David Batenga suspected something was wrong when he was unable to get hold of his uncle, renowned Rwandan dissident and former chief of intelligence Colonel Patrick Karegeya, for more than 24 hours on 1 January 2014.
“I was starting to get worried … You sent him a message, within five minutes he always responded. His phones were always accessible. Even an hour without contacting me, that’s … never heard of,” Batenga said.
After determining his uncle was checked in at the Michelangelo Hotel in Sandton, Johannesburg, staff advised Batenga they could access the room only in the presence of the police, despite Batenga’s growing distress.
Police entered the suite and found Karegeya’s body in the room. “I sat for 45 minutes, almost an hour. So what they did, the cops came, they used the stairs, they went to the room, they manned the scene, everything was done. After, only after, the lady from the reception came and sat with me … When she told me, it was hard. I was hysterical, you can imagine,” Batenga said.
Batenga believes his uncle was killed because he was an outspoken critic of Rwandan President Paul Kagame and his government. Less than two weeks after Karegeya’s death, the BBC quoted Kagame as saying: “You can’t betray Rwanda and not get punished for it. Anyone, even those still alive, will reap the consequences. Anyone. It is a matter of time.”
The Randburg Magistrate’s Court has set down January 2019 for the inquest into Karegeya’s death, with prosecutors lining up more than 30 witnesses for the hearing, including Batenga and Karegeya’s wife, who has been living in the United States after she fled Johannesburg with her children over safety concerns before the murder.

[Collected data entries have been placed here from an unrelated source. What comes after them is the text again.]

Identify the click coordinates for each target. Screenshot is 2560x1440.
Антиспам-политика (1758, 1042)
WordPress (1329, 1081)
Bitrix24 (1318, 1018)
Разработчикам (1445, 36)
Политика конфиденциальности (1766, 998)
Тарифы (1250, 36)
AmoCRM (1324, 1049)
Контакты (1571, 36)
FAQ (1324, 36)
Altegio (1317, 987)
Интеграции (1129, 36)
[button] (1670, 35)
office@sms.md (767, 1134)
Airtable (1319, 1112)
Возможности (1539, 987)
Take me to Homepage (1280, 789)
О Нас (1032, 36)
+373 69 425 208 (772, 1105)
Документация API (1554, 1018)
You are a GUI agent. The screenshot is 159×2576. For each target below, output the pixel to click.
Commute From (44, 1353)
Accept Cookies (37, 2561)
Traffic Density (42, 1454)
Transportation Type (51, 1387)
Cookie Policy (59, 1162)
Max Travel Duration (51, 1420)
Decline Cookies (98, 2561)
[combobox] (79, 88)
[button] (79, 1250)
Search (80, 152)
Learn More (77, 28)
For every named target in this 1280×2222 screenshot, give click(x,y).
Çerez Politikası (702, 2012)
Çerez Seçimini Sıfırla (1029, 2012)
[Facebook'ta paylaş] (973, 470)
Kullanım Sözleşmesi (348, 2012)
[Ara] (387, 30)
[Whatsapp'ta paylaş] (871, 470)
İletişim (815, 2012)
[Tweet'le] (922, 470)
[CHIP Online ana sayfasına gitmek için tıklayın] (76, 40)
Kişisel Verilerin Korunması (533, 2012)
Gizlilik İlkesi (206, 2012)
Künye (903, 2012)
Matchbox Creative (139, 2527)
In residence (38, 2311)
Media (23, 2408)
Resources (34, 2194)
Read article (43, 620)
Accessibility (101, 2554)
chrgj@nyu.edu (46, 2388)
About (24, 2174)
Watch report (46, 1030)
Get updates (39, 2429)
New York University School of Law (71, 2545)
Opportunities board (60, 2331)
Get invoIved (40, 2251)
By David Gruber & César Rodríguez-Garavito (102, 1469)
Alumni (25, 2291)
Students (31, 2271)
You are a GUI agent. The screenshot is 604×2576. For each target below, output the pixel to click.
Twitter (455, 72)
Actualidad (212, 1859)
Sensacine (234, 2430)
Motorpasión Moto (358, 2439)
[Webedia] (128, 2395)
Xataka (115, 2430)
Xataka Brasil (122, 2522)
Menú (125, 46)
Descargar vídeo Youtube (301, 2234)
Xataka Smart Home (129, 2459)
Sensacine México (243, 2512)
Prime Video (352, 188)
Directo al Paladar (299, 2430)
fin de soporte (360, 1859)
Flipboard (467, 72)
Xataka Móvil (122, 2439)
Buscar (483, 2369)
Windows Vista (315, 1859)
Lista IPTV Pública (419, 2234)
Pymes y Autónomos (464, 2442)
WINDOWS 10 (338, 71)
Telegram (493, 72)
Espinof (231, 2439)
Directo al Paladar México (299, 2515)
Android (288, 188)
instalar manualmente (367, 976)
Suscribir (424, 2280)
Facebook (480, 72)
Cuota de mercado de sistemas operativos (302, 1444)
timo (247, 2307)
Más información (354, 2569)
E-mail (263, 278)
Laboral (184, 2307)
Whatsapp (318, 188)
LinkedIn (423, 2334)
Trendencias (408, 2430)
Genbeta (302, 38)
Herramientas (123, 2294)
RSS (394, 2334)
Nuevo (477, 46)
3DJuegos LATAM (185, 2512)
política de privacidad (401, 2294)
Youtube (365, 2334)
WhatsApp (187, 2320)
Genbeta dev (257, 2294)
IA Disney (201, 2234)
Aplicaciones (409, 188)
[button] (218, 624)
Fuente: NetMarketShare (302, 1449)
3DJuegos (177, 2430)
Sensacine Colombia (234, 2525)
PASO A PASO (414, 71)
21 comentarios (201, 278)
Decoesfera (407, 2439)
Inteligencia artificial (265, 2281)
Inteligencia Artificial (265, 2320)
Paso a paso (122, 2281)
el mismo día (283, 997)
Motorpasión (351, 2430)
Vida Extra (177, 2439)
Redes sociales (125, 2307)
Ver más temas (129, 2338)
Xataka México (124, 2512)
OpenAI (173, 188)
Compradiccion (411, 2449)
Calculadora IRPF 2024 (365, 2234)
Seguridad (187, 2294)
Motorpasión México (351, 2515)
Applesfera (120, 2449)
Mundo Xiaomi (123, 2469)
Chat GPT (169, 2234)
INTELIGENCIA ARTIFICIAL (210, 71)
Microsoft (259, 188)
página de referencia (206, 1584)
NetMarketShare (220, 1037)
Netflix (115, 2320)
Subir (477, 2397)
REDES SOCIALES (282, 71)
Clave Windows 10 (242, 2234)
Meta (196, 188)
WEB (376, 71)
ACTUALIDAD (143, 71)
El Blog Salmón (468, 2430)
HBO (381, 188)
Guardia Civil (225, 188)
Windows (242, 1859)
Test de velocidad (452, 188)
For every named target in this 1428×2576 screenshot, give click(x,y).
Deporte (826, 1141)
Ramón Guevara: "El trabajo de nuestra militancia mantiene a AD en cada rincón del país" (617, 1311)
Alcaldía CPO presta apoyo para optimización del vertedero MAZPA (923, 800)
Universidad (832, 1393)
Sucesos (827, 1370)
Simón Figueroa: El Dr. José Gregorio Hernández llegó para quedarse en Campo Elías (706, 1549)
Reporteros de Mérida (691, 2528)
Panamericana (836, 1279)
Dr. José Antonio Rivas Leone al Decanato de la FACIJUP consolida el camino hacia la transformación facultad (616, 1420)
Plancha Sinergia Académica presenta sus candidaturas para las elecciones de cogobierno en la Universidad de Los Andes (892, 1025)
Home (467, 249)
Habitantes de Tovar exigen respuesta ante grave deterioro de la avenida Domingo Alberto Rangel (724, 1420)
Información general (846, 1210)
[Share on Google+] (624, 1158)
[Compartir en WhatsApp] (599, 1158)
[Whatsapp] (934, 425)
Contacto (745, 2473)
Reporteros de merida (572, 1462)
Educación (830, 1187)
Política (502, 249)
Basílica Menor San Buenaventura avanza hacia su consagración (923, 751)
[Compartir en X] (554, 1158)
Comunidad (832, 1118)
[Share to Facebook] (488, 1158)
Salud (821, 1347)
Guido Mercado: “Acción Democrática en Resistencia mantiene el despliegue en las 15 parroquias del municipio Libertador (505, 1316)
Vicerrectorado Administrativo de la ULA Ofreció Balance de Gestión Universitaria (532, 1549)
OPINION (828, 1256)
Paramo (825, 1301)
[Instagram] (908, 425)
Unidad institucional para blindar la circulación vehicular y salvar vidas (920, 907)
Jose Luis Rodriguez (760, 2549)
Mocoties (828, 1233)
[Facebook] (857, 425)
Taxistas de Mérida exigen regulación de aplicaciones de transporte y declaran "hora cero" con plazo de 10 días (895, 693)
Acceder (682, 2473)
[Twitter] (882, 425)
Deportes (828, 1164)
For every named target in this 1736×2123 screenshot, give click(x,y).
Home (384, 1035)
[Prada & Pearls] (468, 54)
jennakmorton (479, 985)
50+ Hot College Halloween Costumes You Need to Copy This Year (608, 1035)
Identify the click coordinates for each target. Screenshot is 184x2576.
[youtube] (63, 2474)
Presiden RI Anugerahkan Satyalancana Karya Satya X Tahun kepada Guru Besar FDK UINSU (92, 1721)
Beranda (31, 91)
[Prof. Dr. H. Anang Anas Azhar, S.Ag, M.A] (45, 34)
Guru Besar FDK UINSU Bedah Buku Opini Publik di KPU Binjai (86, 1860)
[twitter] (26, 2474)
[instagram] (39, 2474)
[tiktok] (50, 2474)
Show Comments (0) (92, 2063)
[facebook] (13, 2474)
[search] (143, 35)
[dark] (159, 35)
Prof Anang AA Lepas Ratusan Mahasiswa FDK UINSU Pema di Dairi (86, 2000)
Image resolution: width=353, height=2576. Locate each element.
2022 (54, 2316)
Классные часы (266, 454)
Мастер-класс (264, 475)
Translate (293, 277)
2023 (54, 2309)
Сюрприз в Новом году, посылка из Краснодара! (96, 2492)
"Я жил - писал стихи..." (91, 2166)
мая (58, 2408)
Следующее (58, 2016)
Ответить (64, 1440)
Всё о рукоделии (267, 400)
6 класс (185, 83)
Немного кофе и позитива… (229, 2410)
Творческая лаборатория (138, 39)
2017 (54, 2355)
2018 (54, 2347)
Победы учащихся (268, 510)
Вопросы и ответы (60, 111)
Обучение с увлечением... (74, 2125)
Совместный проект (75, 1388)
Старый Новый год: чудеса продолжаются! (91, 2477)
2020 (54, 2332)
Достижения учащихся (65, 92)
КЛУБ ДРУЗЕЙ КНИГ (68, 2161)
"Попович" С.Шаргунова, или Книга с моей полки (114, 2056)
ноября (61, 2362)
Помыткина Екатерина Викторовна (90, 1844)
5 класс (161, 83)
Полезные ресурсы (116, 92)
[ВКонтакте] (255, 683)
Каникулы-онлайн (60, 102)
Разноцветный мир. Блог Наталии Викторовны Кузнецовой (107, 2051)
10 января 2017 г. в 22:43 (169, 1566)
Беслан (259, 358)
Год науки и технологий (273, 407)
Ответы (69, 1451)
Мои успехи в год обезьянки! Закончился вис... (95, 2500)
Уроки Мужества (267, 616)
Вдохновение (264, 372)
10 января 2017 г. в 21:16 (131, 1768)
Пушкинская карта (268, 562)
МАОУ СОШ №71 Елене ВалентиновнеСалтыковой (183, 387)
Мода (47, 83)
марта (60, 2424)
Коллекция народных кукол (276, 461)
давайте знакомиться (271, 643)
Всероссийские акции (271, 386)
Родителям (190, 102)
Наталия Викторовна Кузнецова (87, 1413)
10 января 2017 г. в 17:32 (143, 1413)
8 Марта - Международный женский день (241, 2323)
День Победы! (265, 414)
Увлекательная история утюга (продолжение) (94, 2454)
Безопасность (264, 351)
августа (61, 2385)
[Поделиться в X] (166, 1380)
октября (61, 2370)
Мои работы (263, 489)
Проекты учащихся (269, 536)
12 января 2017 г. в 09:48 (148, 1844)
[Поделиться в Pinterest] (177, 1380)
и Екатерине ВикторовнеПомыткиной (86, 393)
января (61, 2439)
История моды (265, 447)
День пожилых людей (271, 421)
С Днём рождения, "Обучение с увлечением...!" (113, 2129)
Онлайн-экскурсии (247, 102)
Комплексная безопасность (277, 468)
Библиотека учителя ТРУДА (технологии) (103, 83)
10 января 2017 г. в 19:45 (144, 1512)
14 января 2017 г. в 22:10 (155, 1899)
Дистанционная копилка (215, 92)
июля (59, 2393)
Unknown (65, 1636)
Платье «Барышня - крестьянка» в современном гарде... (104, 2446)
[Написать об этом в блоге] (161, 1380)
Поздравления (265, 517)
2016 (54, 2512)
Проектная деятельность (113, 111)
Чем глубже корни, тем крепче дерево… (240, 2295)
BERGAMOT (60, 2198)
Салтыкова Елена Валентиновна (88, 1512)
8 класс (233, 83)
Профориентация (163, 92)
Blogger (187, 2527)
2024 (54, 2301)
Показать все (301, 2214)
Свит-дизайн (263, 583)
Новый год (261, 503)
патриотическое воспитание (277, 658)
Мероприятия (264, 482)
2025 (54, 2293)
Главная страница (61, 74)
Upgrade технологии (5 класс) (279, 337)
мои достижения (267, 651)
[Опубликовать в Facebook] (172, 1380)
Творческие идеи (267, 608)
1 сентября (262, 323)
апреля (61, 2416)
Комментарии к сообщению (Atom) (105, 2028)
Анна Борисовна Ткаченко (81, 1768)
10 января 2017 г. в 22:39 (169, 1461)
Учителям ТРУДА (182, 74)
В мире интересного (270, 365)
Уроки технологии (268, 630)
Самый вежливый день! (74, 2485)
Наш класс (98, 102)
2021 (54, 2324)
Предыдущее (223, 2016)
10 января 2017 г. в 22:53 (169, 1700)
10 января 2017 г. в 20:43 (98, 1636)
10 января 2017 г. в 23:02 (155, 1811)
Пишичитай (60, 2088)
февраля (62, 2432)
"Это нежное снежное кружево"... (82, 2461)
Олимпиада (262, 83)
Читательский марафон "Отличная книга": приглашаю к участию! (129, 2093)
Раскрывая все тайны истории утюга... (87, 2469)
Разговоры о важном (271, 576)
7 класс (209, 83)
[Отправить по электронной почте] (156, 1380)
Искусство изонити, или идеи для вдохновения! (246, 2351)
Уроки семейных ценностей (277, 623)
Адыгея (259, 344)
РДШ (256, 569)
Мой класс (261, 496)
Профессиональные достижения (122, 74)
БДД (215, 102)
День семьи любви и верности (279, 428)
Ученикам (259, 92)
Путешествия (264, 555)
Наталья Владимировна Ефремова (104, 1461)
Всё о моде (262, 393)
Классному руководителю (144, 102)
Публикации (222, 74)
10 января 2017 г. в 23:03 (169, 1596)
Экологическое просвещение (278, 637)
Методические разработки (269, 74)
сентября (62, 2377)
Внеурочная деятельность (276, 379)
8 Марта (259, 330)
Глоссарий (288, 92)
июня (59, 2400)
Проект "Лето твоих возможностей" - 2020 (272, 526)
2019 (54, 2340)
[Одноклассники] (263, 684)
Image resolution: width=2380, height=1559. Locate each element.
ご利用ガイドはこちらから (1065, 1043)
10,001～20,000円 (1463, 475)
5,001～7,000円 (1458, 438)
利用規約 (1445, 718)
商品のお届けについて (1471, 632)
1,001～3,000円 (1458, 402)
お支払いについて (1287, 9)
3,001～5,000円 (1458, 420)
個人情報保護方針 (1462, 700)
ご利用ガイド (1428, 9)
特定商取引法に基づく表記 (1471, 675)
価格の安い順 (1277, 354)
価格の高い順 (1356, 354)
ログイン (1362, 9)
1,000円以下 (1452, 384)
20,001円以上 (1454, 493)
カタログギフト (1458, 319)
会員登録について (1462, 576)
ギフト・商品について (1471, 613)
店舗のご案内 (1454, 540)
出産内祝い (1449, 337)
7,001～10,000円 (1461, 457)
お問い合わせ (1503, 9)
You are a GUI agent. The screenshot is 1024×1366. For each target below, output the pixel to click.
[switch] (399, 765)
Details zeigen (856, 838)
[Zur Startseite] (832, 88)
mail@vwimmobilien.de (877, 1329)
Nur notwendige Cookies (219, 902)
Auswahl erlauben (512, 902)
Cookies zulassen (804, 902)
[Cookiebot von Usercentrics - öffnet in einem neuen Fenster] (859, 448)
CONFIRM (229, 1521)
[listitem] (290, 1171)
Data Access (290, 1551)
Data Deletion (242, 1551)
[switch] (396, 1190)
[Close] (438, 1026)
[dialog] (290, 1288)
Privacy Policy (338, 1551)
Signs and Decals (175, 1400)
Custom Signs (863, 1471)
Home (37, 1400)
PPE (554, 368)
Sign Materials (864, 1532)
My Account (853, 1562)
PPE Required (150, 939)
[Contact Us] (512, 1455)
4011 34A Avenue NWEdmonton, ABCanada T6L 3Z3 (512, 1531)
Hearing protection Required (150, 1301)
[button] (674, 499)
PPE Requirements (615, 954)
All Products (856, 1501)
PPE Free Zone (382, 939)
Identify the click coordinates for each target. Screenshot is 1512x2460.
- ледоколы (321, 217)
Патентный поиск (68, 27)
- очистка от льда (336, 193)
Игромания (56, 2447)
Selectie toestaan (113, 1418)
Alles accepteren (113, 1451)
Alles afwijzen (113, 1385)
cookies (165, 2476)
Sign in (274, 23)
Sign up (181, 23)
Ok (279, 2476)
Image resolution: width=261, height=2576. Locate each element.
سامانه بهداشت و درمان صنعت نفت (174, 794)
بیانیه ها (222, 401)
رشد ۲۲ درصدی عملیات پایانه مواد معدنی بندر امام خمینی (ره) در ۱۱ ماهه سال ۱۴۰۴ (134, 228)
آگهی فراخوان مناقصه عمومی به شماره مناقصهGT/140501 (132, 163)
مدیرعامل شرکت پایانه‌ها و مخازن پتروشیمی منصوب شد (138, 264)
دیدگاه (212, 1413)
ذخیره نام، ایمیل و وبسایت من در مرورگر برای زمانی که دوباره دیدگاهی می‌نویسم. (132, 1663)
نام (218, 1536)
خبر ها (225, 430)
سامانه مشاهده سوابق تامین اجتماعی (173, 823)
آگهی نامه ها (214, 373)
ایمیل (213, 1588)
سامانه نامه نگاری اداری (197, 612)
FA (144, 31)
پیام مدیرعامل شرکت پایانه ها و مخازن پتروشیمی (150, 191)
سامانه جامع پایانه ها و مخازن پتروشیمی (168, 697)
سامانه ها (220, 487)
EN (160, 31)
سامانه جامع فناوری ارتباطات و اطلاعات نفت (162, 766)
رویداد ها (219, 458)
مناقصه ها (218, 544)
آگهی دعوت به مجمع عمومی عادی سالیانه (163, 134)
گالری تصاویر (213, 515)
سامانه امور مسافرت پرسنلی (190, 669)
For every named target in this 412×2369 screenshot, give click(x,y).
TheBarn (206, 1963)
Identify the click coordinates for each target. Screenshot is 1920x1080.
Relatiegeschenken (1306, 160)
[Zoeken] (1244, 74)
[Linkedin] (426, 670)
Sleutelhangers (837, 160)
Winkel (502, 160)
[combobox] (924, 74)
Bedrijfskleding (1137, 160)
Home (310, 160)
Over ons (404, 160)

Karegeya, who used to be a supporter of Kagame, became disillusioned with the Rwandan president’s rule after he was jailed twice for spurious charges of insubordination. Karegeya was stripped of his rank of colonel in 2006 and went into exile in South Africa the following year. With a number of prominent critics of Kagame, he founded the exiled opposition party the Rwanda National Congress in 2010.
Earlier this month, the Constitutional Court heard an application by Alex Ruta, a former Rwandan intelligence officer who was sent to South Africa to assassinate members of the Rwanda National Congress, not to be deported to Rwanda. Ruta refused to carry out his mission when he realised it amounted to assassination, and instead approached the Hawks with the details of his assignment.
Assassinations and attempted hits on critics of Kagame in South Africa are nothing new, with dissidents still having to look over their shoulders. Former army chief General Faustin Kayumba Nyamwasa has survived a number of assassination attempts – six people faced trial in South Africa for trying to kill him in 2010. The latest attempt on his life came a few months after Karegeya was killed. For Batenga, living in paranoia has become an “exhausting lifestyle”.
He said despite the delays in the case, the family was happy a court date had been set. “It is the first step. We are excited about it. Obviously it resonates with hope that it is coming right … though we hold a view that this inquest is not even necessary. Investigations are done and complete. We know who did this, so it is not a case of wondering … We have evidence, we have reports. How it goes in the inquest, we don’t know, but we are still excited,” he said.
It was the period of silence after Karegeya’s death, with all the family’s unanswered questions, that bothered Batenga. “When it dies off, that is when it is even more painful. When it’s in court, I don’t mind how tedious and exhaustive it can get, but when it dies off and you phone people and they don’t answer or they block you…” he trailed off.
But Batenga, like the uncle who raised him and saw him through school, will remain critical of Kagame’s government until Rwanda becomes safe for its leader’s political opponents. “Always, you can never stop,” Batenga said defiantly. “For how long can you detach yourself from who you are? It’s not about many deaths or many assassinations. It’s a view that I hold and many other Rwandans who live outside the borders to have access to their own country.”
Frank Ntwali, an executive member of the Rwanda National Congress, said he was hopeful the outcome of the inquest would shed light on the Rwandan government’s “impunity”.
“In Rwanda, they have painted a very fake narrative of a government that is progressive, that is respecting human rights, that is a model of development, yet it is the worst regime in east and central Africa in terms of … human rights,” he said. “It is the only government that follows its own opposition and kills them outside the country.”
He said Karegeya’s death was just one of “endless assassinations” by the Rwandan government. “It should be on record that Patrick [Karegeya] … was assassinated by the government of Rwanda … That should be very clear to the whole world.”
Ntwali said “measures should be taken against this rogue government”, adding that the Rwanda National Congress would seek further justice for the family once the inquest had been finalised. “We want to hold the government of Rwanda accountable, but we all know that the government … does not care about relations with other countries,” he said.